● **INFORMATION GIVEN**:
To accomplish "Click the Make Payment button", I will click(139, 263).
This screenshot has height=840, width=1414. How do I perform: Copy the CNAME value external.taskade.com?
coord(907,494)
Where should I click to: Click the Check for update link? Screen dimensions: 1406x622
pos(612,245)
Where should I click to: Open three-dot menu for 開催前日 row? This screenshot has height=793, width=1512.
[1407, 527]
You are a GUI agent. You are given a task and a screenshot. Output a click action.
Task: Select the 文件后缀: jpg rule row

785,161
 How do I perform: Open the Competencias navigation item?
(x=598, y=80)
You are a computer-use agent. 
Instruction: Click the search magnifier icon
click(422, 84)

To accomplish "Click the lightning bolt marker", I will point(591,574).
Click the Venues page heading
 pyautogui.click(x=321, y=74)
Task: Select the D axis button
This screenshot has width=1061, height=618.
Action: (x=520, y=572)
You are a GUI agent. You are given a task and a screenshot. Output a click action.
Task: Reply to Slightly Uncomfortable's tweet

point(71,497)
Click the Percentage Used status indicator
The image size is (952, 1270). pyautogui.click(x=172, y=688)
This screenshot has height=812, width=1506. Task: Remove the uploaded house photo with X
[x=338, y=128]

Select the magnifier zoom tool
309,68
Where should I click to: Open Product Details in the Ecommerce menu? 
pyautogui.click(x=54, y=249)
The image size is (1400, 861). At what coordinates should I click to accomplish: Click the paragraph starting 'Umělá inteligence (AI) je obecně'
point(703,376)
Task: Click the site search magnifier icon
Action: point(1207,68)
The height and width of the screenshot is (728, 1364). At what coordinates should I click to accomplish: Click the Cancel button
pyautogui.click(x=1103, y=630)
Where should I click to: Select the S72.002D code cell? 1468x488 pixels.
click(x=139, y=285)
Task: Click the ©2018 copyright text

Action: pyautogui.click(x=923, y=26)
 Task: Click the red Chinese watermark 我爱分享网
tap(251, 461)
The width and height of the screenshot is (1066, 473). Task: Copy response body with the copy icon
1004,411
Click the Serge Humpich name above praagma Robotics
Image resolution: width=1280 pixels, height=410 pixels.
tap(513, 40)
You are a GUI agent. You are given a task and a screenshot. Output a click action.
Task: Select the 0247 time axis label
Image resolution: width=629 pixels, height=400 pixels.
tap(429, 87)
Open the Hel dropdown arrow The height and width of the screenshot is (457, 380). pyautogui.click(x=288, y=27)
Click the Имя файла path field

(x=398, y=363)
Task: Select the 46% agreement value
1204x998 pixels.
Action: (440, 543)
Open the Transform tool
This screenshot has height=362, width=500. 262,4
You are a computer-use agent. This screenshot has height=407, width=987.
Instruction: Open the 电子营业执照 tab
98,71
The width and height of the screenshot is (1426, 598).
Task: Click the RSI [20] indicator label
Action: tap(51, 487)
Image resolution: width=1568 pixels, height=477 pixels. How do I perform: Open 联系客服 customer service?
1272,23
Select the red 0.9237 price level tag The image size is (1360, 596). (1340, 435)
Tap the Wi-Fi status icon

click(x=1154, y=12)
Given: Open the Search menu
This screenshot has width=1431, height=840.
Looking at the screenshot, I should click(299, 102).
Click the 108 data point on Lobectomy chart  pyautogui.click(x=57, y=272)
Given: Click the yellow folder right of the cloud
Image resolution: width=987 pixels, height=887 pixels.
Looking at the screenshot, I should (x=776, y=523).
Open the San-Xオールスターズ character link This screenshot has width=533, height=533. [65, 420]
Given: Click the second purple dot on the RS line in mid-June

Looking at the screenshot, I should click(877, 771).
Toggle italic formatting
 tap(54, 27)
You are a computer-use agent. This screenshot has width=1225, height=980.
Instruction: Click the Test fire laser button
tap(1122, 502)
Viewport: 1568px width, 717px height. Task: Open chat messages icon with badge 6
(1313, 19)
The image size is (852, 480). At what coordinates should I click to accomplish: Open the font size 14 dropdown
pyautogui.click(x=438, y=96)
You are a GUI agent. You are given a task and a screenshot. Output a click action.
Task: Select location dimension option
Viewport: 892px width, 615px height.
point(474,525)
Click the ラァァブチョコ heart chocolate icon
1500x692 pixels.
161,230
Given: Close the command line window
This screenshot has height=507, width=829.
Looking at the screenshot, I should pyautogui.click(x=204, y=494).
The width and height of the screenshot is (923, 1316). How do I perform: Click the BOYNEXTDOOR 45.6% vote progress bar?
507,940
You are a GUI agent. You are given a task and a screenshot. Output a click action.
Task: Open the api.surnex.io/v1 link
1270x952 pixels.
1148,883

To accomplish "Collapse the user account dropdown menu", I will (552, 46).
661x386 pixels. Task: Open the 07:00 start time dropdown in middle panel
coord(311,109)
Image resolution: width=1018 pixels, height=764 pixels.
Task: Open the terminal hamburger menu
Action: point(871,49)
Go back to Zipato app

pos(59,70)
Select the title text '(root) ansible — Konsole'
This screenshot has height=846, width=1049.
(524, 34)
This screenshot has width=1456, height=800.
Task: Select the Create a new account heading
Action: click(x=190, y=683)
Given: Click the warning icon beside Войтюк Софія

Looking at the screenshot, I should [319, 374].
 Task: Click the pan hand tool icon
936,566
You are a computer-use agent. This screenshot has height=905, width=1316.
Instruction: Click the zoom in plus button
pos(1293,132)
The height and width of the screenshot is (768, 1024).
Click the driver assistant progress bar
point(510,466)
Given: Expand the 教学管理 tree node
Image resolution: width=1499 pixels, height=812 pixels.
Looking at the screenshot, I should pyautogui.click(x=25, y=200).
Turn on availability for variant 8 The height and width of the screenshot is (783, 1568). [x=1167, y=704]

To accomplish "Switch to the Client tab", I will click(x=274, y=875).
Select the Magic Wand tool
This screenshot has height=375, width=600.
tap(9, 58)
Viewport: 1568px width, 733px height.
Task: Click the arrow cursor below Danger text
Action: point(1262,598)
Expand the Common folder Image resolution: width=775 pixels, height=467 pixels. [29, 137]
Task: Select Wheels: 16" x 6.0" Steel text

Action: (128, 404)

● **AIM**: Copy out all the lines above word for word, with nothing added, dropped, or changed.

● **COMPLETE OUTPUT**:
To accomplish "Click the Make Payment button", I will click(139, 263).
This screenshot has height=840, width=1414. How do I perform: Copy the CNAME value external.taskade.com?
coord(907,494)
Where should I click to: Click the Check for update link? Screen dimensions: 1406x622
pos(612,245)
Where should I click to: Open three-dot menu for 開催前日 row? This screenshot has height=793, width=1512.
[1407, 527]
You are a GUI agent. You are given a task and a screenshot. Output a click action.
Task: Select the 文件后缀: jpg rule row

785,161
 How do I perform: Open the Competencias navigation item?
(x=598, y=80)
You are a computer-use agent. 
Instruction: Click the search magnifier icon
click(422, 84)

To accomplish "Click the lightning bolt marker", I will point(591,574).
Click the Venues page heading
 pyautogui.click(x=321, y=74)
Task: Select the D axis button
This screenshot has width=1061, height=618.
Action: (x=520, y=572)
You are a GUI agent. You are given a task and a screenshot. Output a click action.
Task: Reply to Slightly Uncomfortable's tweet

point(71,497)
Click the Percentage Used status indicator
The image size is (952, 1270). pyautogui.click(x=172, y=688)
This screenshot has height=812, width=1506. Task: Remove the uploaded house photo with X
[x=338, y=128]

Select the magnifier zoom tool
309,68
Where should I click to: Open Product Details in the Ecommerce menu? 
pyautogui.click(x=54, y=249)
The image size is (1400, 861). At what coordinates should I click to accomplish: Click the paragraph starting 'Umělá inteligence (AI) je obecně'
point(703,376)
Task: Click the site search magnifier icon
Action: point(1207,68)
The height and width of the screenshot is (728, 1364). At what coordinates should I click to accomplish: Click the Cancel button
pyautogui.click(x=1103, y=630)
Where should I click to: Select the S72.002D code cell? 1468x488 pixels.
click(x=139, y=285)
Task: Click the ©2018 copyright text

Action: pyautogui.click(x=923, y=26)
 Task: Click the red Chinese watermark 我爱分享网
tap(251, 461)
The width and height of the screenshot is (1066, 473). Task: Copy response body with the copy icon
1004,411
Click the Serge Humpich name above praagma Robotics
Image resolution: width=1280 pixels, height=410 pixels.
tap(513, 40)
You are a GUI agent. You are given a task and a screenshot. Output a click action.
Task: Select the 0247 time axis label
Image resolution: width=629 pixels, height=400 pixels.
tap(429, 87)
Open the Hel dropdown arrow The height and width of the screenshot is (457, 380). pyautogui.click(x=288, y=27)
Click the Имя файла path field

(x=398, y=363)
Task: Select the 46% agreement value
1204x998 pixels.
Action: (440, 543)
Open the Transform tool
This screenshot has height=362, width=500. 262,4
You are a computer-use agent. This screenshot has height=407, width=987.
Instruction: Open the 电子营业执照 tab
98,71
The width and height of the screenshot is (1426, 598).
Task: Click the RSI [20] indicator label
Action: tap(51, 487)
Image resolution: width=1568 pixels, height=477 pixels. How do I perform: Open 联系客服 customer service?
1272,23
Select the red 0.9237 price level tag The image size is (1360, 596). (1340, 435)
Tap the Wi-Fi status icon

click(x=1154, y=12)
Given: Open the Search menu
This screenshot has width=1431, height=840.
Looking at the screenshot, I should click(299, 102).
Click the 108 data point on Lobectomy chart  pyautogui.click(x=57, y=272)
Given: Click the yellow folder right of the cloud
Image resolution: width=987 pixels, height=887 pixels.
Looking at the screenshot, I should (x=776, y=523).
Open the San-Xオールスターズ character link This screenshot has width=533, height=533. [65, 420]
Given: Click the second purple dot on the RS line in mid-June

Looking at the screenshot, I should click(877, 771).
Toggle italic formatting
 tap(54, 27)
You are a computer-use agent. This screenshot has width=1225, height=980.
Instruction: Click the Test fire laser button
tap(1122, 502)
Viewport: 1568px width, 717px height. Task: Open chat messages icon with badge 6
(1313, 19)
The image size is (852, 480). At what coordinates should I click to accomplish: Open the font size 14 dropdown
pyautogui.click(x=438, y=96)
You are a GUI agent. You are given a task and a screenshot. Output a click action.
Task: Select location dimension option
Viewport: 892px width, 615px height.
point(474,525)
Click the ラァァブチョコ heart chocolate icon
1500x692 pixels.
161,230
Given: Close the command line window
This screenshot has height=507, width=829.
Looking at the screenshot, I should pyautogui.click(x=204, y=494).
The width and height of the screenshot is (923, 1316). How do I perform: Click the BOYNEXTDOOR 45.6% vote progress bar?
507,940
You are a GUI agent. You are given a task and a screenshot. Output a click action.
Task: Open the api.surnex.io/v1 link
1270x952 pixels.
1148,883

To accomplish "Collapse the user account dropdown menu", I will (552, 46).
661x386 pixels. Task: Open the 07:00 start time dropdown in middle panel
coord(311,109)
Image resolution: width=1018 pixels, height=764 pixels.
Task: Open the terminal hamburger menu
Action: point(871,49)
Go back to Zipato app

pos(59,70)
Select the title text '(root) ansible — Konsole'
This screenshot has height=846, width=1049.
(524, 34)
This screenshot has width=1456, height=800.
Task: Select the Create a new account heading
Action: click(x=190, y=683)
Given: Click the warning icon beside Войтюк Софія

Looking at the screenshot, I should [319, 374].
 Task: Click the pan hand tool icon
936,566
You are a computer-use agent. This screenshot has height=905, width=1316.
Instruction: Click the zoom in plus button
pos(1293,132)
The height and width of the screenshot is (768, 1024).
Click the driver assistant progress bar
point(510,466)
Given: Expand the 教学管理 tree node
Image resolution: width=1499 pixels, height=812 pixels.
Looking at the screenshot, I should pyautogui.click(x=25, y=200).
Turn on availability for variant 8 The height and width of the screenshot is (783, 1568). [x=1167, y=704]

To accomplish "Switch to the Client tab", I will click(x=274, y=875).
Select the Magic Wand tool
This screenshot has height=375, width=600.
tap(9, 58)
Viewport: 1568px width, 733px height.
Task: Click the arrow cursor below Danger text
Action: point(1262,598)
Expand the Common folder Image resolution: width=775 pixels, height=467 pixels. [29, 137]
Task: Select Wheels: 16" x 6.0" Steel text

Action: (128, 404)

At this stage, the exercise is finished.